Invited Session Speakers - Statistical Methods for Medical Studies
- Rhonda Bacher
- Assistant Professor, Department of Biostatistics, University of Florida
- Title: Using R/Shiny for visualizations of DNA methylation and nucleosome occupancy in single-molecule and single-cell data
-
Abstract: Alterations in DNA methylation have been detected in nearly all cancer types. In addition, both cancer- and tissue-specific differences exist in nucleosome positioning and occupancy, as well as transcription factor binding activity, which together determine chromatin accessibility. Experiments able to simultaneously capture nucleosome occupancy and methylation states at single-molecule and single-cell resolution are now possible. We present an approach we call methylscaper, a framework implemented in R/Shiny to simultaneously visualize DNA methylation and nucleosome occupancy states from joint experiments.

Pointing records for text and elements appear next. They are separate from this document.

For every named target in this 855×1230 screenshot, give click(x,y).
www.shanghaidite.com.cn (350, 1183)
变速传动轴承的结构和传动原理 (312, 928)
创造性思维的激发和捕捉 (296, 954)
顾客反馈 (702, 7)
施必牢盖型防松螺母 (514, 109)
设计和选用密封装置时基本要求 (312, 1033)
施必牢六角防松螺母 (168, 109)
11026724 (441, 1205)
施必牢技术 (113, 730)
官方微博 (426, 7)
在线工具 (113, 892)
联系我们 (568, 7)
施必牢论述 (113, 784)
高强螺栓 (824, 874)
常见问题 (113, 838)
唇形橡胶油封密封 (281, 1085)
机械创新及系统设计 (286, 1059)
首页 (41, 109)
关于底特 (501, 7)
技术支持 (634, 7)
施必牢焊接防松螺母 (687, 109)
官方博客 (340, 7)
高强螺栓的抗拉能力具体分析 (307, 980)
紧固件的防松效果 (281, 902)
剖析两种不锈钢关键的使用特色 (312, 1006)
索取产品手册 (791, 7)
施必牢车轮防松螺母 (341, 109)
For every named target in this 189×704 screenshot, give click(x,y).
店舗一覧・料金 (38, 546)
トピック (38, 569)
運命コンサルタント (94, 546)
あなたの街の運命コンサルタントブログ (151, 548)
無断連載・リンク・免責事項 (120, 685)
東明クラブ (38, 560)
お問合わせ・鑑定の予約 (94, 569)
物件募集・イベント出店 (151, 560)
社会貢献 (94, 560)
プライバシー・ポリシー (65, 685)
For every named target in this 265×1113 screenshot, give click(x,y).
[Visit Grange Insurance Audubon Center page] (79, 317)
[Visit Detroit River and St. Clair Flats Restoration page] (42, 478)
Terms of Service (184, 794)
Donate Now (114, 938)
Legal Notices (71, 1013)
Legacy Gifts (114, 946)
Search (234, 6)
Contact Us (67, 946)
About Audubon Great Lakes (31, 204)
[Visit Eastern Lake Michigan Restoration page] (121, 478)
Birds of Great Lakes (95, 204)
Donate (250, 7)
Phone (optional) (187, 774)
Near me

We demonstrate methylscaper’s ability to reveal biological patterns on both single-molecule and single-cell datasets.
- Rickey E. Carter
- Professor of Biostatistics, Department of Quantitative Health Sciences, Mayo clinic
- Title: Building a team during a pandemic: lessons learned from the United States Convalescent Plasma Expanded Access Program
- Abstract: In April 2020, the United States Convalescent Plasma Study initiated enrollment under a regulatory process known as expanded access. This real-world clinical trial allowed experimental access to convalescent plasma to obtain necessary safety and preliminary efficacy data on whether convalescent plasma could provide some signal for therapeutic benefit in the treatment of Covid-19. The scale of the study shifted from an initial sample size projection of 5,000 participants to over 100,000 participants over five months of enrollment prior to the issuance of the emergency use authorization in August 2020. In this presentation, lessons learned from this monumental undertaking will be shared focusing on the roles the statisticians and data scientists played during the study.
- Xiaoqing Yu
- Assistant professor, Department of Biostatistics and Bioinformatics, Moffitt Cancer center
- Title: Automatic single cell type identification using wide and deep learning
- Abstract: A deep understanding of the immune cells composition at the site of the tumor lesions is the key to the prediction of response to immune checkpoint blockages and the development of personalized immunotherapies. Identification of highly specific cell types is now possible with the development of single cell RNA-sequencing technology. However, the challenges in cell annotation in single cell RNA-sequencing are: 1) it heavily relies on the researchers’ knowledge on the cell-type-specific signature genes, and 2) the transcription profiles are difficult to transfer between different platforms. I will introduce a wide and deep learning framework my group has developed to automatically classify cells from scRNA-seq data. I will discuss how wide and deep learning tackled the above challenges and lesions we have learned.